Robert Denoël, éditeur

 

Robert Beckers

 

Né le 14 avril 1904 à Liège, Robert Edouard Jules Dieudonné Beckers, est décédé à Paris le 10 septembre 1979. Ami de jeunesse de Robert Denoël, qu'il rejoint avenue de La Bourdonnais en 1928. Epouse, le 7 août 1929, Juliette Geneste, avec laquelle il rend divers services, rue Amélie, et dont il divorce en 1937. Rencontre en 1940 l'actrice de cinéma Andrée Heuschling dite Catherine Hessling [1900-1979], qu'il épouse le 7 février 1958.

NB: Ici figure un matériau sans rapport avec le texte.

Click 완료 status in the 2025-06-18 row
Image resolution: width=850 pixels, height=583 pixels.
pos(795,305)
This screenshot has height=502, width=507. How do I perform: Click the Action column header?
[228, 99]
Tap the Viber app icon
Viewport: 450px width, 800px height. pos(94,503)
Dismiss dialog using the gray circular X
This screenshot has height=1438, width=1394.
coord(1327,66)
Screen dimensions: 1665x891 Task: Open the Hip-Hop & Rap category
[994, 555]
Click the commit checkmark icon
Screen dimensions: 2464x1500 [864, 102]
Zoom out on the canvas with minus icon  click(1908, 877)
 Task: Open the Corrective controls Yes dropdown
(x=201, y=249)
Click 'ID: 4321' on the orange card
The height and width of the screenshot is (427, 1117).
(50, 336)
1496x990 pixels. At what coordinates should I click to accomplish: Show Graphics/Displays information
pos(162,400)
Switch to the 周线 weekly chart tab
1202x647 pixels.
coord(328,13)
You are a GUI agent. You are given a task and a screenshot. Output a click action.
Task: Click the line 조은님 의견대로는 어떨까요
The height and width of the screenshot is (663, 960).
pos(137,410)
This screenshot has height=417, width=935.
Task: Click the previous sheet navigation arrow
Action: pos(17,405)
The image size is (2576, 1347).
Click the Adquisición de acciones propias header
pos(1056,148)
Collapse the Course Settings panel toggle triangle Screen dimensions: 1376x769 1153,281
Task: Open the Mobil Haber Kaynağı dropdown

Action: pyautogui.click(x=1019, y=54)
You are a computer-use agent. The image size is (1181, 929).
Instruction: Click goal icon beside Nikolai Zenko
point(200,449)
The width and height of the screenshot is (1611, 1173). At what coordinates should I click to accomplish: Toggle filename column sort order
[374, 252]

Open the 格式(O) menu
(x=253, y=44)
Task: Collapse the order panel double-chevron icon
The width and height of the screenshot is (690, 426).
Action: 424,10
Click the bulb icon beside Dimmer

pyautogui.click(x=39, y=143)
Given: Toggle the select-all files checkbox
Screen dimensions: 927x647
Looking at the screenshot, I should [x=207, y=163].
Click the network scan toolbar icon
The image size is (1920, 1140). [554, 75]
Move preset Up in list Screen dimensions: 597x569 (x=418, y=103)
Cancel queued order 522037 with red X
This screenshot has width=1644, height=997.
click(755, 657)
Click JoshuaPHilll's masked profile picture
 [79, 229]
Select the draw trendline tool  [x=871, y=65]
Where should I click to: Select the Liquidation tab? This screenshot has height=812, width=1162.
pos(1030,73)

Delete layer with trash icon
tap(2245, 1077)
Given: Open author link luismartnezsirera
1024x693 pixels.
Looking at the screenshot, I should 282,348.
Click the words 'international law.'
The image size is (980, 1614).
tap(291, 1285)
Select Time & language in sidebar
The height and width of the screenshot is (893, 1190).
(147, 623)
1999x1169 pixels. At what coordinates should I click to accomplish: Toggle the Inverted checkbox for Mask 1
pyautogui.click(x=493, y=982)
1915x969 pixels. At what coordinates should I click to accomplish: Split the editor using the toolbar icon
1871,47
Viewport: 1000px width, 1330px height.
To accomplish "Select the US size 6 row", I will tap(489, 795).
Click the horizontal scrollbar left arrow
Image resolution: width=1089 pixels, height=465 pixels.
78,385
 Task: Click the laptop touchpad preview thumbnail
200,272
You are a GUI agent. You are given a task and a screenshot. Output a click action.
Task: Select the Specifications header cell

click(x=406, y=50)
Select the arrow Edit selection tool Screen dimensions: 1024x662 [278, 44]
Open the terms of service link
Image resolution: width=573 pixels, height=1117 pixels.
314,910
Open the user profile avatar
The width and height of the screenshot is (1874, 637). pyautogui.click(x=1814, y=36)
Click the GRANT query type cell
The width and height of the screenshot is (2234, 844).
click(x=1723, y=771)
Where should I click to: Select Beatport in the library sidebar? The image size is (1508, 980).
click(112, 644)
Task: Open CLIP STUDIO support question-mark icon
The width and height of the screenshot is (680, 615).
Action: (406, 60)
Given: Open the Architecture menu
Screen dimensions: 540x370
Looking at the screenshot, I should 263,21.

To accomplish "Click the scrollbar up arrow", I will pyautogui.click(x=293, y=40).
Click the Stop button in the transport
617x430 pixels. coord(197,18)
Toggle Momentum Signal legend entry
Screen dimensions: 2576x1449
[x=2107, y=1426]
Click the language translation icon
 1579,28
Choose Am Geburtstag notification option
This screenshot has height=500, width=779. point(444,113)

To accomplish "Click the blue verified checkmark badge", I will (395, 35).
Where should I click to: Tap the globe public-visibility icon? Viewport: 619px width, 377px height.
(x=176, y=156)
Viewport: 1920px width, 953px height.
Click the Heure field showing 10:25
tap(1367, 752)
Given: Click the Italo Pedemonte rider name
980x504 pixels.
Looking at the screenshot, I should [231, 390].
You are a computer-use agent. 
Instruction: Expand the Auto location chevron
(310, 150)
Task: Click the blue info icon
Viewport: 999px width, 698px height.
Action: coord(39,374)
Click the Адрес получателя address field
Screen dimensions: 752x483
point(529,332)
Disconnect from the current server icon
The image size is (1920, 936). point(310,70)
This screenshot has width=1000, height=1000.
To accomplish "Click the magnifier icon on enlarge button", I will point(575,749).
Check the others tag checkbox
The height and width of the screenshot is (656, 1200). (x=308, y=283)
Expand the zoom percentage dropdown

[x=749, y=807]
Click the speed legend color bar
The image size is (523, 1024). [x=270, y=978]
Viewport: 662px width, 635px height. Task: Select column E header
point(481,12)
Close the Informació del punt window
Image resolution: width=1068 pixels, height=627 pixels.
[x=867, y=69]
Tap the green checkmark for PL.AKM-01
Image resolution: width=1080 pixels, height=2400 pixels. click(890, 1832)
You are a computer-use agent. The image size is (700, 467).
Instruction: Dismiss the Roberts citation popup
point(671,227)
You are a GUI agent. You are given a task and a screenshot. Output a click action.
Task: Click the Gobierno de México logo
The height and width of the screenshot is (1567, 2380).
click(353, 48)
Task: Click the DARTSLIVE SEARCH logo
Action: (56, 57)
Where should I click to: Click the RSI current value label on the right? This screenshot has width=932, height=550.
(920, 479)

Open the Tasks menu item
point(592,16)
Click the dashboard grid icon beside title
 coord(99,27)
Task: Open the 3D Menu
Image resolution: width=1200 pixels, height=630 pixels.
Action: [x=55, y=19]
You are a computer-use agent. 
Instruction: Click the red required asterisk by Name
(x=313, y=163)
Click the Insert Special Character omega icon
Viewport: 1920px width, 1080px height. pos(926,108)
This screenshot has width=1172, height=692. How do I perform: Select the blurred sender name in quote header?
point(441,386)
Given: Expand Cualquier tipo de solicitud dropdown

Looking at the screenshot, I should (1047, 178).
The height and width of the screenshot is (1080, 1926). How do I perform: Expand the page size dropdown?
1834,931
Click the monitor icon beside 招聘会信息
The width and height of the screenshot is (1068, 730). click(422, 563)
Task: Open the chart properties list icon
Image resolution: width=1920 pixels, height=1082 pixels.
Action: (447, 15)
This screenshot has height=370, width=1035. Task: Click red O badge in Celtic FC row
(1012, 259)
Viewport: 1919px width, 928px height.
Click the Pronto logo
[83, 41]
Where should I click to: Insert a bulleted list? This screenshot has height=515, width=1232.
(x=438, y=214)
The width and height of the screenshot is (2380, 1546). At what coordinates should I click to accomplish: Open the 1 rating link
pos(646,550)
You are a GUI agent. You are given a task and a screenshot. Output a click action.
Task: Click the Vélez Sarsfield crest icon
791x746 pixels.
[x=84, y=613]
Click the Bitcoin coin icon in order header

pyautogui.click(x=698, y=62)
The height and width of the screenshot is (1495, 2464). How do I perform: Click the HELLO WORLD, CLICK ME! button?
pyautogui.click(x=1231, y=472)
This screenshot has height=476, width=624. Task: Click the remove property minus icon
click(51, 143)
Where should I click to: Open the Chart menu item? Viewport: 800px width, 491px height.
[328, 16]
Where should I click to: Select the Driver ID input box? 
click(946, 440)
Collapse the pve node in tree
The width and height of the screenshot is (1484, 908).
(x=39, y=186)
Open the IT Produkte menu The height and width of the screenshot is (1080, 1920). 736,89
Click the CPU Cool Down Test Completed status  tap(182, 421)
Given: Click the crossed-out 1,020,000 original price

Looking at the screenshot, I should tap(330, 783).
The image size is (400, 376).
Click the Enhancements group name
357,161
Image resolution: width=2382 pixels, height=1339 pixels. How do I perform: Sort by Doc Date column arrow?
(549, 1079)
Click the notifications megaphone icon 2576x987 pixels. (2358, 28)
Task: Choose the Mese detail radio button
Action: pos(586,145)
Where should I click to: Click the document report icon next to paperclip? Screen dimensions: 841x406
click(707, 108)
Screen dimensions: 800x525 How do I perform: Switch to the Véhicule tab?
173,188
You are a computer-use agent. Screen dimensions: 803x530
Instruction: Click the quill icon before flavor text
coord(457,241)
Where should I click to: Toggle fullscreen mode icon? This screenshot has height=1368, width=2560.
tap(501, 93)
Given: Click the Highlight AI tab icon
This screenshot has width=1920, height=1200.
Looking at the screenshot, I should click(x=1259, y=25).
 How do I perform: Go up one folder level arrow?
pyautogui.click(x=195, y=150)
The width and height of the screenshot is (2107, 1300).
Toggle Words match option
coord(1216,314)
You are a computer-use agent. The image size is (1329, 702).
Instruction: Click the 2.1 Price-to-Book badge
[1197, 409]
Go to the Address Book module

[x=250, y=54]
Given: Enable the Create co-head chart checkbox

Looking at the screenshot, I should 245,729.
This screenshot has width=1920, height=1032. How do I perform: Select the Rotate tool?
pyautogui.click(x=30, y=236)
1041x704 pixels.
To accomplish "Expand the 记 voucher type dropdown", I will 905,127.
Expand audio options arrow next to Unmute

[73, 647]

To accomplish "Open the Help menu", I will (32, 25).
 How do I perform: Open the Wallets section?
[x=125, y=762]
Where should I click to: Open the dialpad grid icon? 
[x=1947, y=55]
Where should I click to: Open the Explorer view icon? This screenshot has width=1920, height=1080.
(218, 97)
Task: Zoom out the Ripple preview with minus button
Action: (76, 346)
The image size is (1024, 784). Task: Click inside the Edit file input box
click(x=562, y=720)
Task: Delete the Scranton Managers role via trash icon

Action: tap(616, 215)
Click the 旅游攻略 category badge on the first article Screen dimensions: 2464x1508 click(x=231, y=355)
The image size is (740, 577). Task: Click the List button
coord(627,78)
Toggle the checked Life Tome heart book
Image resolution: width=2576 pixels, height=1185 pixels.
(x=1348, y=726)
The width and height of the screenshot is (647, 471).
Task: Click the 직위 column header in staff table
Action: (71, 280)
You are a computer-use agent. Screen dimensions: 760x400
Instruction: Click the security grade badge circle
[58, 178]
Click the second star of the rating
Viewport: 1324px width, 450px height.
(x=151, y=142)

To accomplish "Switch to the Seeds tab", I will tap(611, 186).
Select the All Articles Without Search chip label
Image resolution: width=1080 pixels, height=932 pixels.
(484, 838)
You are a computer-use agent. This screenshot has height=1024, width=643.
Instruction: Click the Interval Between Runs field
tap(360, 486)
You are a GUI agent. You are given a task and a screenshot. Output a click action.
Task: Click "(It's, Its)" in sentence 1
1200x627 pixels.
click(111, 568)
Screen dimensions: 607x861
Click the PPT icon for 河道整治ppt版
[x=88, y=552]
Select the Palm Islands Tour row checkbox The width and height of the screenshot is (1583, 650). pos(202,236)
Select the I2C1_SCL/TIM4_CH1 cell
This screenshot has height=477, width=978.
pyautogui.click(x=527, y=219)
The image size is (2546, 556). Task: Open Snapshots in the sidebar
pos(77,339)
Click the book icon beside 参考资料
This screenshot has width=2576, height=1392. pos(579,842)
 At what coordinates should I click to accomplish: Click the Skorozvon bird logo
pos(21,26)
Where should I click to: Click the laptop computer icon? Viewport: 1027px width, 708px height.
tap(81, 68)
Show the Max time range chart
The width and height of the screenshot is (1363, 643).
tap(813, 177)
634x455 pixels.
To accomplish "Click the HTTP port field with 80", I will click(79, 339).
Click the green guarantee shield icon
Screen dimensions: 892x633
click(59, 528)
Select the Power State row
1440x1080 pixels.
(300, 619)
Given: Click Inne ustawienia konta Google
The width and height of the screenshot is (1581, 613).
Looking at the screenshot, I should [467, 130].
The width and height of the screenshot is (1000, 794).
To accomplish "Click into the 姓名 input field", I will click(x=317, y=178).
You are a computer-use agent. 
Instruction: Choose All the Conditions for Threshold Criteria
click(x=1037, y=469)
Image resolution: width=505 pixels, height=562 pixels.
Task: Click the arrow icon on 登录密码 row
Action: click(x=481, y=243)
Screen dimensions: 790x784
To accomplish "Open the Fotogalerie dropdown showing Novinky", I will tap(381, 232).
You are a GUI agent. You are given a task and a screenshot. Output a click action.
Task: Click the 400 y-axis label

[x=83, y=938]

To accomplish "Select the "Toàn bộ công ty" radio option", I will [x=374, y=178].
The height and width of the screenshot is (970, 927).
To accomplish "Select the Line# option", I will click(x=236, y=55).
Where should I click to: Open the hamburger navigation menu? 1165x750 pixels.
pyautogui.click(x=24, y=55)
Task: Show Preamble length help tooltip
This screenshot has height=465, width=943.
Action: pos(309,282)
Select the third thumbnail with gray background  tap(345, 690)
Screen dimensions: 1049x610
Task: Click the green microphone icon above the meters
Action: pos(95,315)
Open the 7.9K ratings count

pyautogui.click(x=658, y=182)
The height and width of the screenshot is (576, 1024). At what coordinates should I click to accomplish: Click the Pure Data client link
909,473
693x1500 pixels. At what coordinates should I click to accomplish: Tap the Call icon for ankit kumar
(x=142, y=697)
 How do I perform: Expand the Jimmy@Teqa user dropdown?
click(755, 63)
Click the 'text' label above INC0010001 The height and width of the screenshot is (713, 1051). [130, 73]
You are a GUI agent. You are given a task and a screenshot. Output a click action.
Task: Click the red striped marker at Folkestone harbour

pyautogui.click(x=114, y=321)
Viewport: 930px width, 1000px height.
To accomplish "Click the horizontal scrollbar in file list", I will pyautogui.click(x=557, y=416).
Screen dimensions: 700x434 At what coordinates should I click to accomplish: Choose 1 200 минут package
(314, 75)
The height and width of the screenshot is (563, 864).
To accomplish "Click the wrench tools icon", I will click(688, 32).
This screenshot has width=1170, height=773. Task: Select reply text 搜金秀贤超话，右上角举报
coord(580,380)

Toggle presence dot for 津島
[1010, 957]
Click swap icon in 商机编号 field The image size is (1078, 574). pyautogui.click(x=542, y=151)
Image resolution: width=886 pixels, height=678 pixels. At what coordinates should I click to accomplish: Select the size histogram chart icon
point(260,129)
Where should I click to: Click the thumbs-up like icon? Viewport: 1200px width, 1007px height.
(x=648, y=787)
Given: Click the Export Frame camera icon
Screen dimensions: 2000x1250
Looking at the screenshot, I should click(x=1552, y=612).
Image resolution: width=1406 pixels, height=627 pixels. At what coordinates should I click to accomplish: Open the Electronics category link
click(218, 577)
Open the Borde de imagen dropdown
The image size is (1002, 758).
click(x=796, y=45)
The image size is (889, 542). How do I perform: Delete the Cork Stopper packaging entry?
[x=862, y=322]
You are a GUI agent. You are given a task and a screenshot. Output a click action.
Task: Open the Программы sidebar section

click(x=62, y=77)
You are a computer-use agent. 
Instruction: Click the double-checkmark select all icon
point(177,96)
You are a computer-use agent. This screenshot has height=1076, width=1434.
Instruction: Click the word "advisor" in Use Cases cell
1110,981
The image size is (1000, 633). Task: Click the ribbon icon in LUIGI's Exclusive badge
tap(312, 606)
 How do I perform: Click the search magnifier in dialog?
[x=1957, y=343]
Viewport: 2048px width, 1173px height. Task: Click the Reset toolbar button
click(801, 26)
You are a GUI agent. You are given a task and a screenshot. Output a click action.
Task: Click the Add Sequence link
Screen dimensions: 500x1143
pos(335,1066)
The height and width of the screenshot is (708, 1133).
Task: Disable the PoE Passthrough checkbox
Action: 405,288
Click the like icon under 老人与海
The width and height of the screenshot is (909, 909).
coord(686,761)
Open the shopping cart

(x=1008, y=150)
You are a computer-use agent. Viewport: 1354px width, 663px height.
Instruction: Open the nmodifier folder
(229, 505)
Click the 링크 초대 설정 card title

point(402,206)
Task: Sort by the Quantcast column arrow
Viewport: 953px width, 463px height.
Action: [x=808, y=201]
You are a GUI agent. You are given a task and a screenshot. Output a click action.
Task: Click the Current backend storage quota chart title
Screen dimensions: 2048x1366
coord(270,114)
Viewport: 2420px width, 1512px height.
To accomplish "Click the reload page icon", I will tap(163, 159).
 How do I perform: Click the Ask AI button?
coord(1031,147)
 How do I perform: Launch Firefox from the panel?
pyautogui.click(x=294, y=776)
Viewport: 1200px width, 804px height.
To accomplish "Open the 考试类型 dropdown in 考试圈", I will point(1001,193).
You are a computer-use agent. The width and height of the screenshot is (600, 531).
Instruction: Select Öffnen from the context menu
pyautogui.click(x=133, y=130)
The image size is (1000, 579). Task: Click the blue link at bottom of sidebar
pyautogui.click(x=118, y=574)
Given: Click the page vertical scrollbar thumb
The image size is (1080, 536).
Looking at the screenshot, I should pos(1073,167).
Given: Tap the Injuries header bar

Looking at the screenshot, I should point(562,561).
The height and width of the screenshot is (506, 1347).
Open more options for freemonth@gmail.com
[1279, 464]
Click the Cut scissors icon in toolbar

En 1931 il participe, avec sa femme, à l'étonnante séance de photos imaginée par Antonin Artaud au Studio Forest de Montmartre, en compagnie de Josette Lusson et de Cécile Denoël.

Très lié avec Denoël à la Libération, il est le dernier témoin à lui avoir parlé au téléphone, peu avant qu'il quitte la maison de Jeanne Loviton pour les Invalides.

Les lettres qu'il m'écrivit en 1978, alors qu'il séjournait à l'hôpital, sont assez décousues mais traitent de sujets peu connus.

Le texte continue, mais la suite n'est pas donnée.